Mumbai, Jan. 2: Nudged by Rahul Gandhi, the Maharashtra government today did a pirouette and partially accepted the recommendations of the judicial probe into the Adarsh housing scam, but Ashok Chavan alone among the indicted politicians will feel the heat.

Chief minister Prithviraj Chavan told a news conference that former chief minister Ashok, already chargesheeted by the CBI in the case, is the only one among the senior politicians named who can be tried.

The judicial commission indicted four former Congress chief ministers for allegedly bending rules to grant land and allow construction at the Adarsh society. But it named only Ashok among them as a beneficiary, saying flats were allotted to his relatives in return for his favours.

It said it had found no evidence of quid pro quo against the three other former chief ministers: (the late) Vilasrao Deshmukh, Sushil Kumar Shinde (now Union home minister), and Shivajirao Nilangekar-Patil.

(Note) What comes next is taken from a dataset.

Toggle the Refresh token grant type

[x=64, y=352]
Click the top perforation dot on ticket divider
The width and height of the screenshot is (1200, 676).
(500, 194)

Prithviraj said “no action is contemplated” against these three politicians — or the indicted former Nationalist Congress Party ministers of state, Rajesh Tope and Sunil Tatkare — as no “quid pro quo” could be established in their case.

“No criminality under any section of the law has been found against those found guilty of political patronage. Therefore, no action is contemplated against them,” the chief minister said.

The action against the 12 bureaucrats named in the report will, according to the commission’s recommendations, be limited to a “departmental inquiry”. As for Ashok Chavan, the government is yet to permit the CBI to prosecute him.

The lawyer activist who had filed the first complaint in the case with the anti-corruption bureau called the government move a “sham” but in political circles, it was being seen as a masterstroke by Prithviraj.

A senior Congress leader told The Telegraph the decision was as much an outcome of intra-party equations in Maharashtra as a last-ditch attempt to shrug off the taint of corruption ahead of the elections.

Ashok Chavan had to step down as chief minister when the scandal broke in 2012. Then Union minister Prithviraj, regarded by many in the state Congress as an outsider, was sent from Delhi to replace him — apparently at Rahul’s insistence.

Party peers say Prithviraj has since then worn an uneasy crown, with powerful party lobbies loyal to Ashok Chavan, Deshmukh and Shinde opposed to him.

“He had to go along with his cabinet’s decision to reject the commission’s report on December 20,” the leader said. But Prithviraj found a lifeline when Rahul openly sought a review of the state cabinet’s decision.

“By once rejecting the proposal, he had assuaged the lobby loyal to the indicted former chief ministers. By partially accepting the report, he has put Ashok Chavan and his men on the back foot while opening an escape route for the others.”

The Congress claimed the high moral ground today. “The government had rejected the report but the party, under Rahul Gandhi’s leadership, thought otherwise…. The decision has underlined that the Congress is open to taking tough decisions to get rid of corruption,” party spokesperson Anant Gadgil said.

“The BJP will now have to ask themselves what stand they will take against those in their own party who are indicted in the Adarsh scam.”

BJP state president Vinod Tawde slammed the government move as “hogwash”.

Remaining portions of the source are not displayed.